As can be seen, the recommendations in the pre and post phase were more accurate than participants, but less accurate in the adjusted phase.
Weight of advice
For each trial, weight of advice was calculated using equation 1. We employed a convention from the judge–advisor literature to truncate, or winsorize weights of advice; to treat values less than zero as zero, and values greater than one as one (Soll & Larrick, 2009; Himmelstein, 2022).

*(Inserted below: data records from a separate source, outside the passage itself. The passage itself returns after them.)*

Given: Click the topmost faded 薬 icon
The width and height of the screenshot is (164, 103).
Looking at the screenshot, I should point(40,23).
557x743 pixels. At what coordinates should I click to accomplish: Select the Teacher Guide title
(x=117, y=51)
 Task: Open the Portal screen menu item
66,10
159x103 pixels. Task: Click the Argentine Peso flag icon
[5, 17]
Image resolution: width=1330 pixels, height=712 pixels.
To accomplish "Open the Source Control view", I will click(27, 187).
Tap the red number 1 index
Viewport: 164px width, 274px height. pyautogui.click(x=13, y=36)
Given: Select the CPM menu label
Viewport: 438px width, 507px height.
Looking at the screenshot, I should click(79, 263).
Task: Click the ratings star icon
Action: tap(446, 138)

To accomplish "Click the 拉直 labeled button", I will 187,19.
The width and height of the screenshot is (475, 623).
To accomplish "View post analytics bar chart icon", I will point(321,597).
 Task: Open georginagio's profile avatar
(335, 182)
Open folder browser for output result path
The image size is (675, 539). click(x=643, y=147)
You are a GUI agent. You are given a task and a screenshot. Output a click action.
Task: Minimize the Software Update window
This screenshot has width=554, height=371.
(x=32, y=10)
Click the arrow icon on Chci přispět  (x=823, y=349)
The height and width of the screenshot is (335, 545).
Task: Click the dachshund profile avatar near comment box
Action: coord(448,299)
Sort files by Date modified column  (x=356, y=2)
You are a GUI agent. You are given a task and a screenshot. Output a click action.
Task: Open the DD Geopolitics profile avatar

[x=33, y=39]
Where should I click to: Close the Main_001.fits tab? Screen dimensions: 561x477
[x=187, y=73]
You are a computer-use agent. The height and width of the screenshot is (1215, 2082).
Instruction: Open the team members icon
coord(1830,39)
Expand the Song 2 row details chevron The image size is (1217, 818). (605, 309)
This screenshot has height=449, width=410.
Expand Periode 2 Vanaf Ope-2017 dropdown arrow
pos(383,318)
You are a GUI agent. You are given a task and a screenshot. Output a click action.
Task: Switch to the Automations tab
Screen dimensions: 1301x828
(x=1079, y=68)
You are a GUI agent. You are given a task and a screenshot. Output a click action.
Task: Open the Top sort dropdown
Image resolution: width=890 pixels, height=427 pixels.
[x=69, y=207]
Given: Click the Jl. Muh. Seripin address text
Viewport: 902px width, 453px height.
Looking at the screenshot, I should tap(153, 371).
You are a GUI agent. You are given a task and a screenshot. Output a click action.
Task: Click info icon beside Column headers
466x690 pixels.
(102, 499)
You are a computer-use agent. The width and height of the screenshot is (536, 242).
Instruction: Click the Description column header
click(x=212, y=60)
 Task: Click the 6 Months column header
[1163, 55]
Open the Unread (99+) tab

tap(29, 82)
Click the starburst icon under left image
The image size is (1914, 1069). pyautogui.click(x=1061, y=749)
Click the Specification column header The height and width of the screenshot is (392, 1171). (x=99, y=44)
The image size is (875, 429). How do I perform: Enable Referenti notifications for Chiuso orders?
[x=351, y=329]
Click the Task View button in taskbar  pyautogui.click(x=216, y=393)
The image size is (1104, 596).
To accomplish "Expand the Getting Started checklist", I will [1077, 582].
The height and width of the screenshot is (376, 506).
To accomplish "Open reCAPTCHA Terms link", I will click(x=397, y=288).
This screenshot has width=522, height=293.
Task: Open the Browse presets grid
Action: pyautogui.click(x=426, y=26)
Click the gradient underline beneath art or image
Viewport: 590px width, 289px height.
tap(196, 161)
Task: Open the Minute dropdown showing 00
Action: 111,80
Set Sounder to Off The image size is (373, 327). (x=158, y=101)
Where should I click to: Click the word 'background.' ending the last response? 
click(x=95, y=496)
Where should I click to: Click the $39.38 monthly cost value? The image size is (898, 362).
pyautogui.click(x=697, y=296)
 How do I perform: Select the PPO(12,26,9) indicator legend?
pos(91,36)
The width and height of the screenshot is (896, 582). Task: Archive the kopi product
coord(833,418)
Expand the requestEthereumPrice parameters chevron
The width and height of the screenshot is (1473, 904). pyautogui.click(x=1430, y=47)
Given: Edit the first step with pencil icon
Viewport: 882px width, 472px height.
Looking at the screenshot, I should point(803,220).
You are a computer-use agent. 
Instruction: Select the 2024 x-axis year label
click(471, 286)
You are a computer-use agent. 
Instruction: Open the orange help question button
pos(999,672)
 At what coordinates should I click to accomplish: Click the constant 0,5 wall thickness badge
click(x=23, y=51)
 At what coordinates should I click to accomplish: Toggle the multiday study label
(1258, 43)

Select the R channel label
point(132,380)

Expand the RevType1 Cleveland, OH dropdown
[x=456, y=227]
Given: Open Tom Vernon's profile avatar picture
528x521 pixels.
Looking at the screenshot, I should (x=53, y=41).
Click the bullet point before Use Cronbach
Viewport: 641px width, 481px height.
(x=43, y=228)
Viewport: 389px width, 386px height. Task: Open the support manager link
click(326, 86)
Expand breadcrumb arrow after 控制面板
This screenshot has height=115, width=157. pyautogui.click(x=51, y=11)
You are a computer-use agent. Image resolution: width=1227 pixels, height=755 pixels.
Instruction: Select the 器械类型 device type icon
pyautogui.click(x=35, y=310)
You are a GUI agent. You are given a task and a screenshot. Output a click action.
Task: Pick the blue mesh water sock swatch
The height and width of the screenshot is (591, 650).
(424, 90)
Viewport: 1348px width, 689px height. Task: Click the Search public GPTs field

As can be seen in Table 1 and Fig. 3, participants were sensitive to the accuracy of the recommendation. Participants responded to the reduced accuracy in the adjustment phase by reducing the weight they put on the recommendation. When the accuracy of the recommendation was restored in the post phase, participants placed greater weight on the recommendation. However participants did not weigh recommendations in the post phase as high as they did in the pre phase, even though the recommendations were the same accuracy. It appears the low accuracy adjusted phase had some enduring effect. A repeated measures ANOVA on weight of advice confirmed that all three phases were significantly different from each other (\(p <.001\), \(BF > 10^6\)).
An alternative explanation is that due to practice effects, participant performance on the first judgement improved over the course of the experiment, such that they no longer needed to rely so much on the recommendation. Consistent with this explanation, participants’ initial judgements in the post phase were more accurate than those in the pre phase. Although this might account for some of the apparent reduction in trust, participants also performed decidedly worse on their second judgements in the post phase than in the pre phase. This suggests that the reduction in trust was disproportionate to their increase in ability, and reflects enduring reduced trust. Relying less heavily on the recommendation harmed their performance, rather than improved it.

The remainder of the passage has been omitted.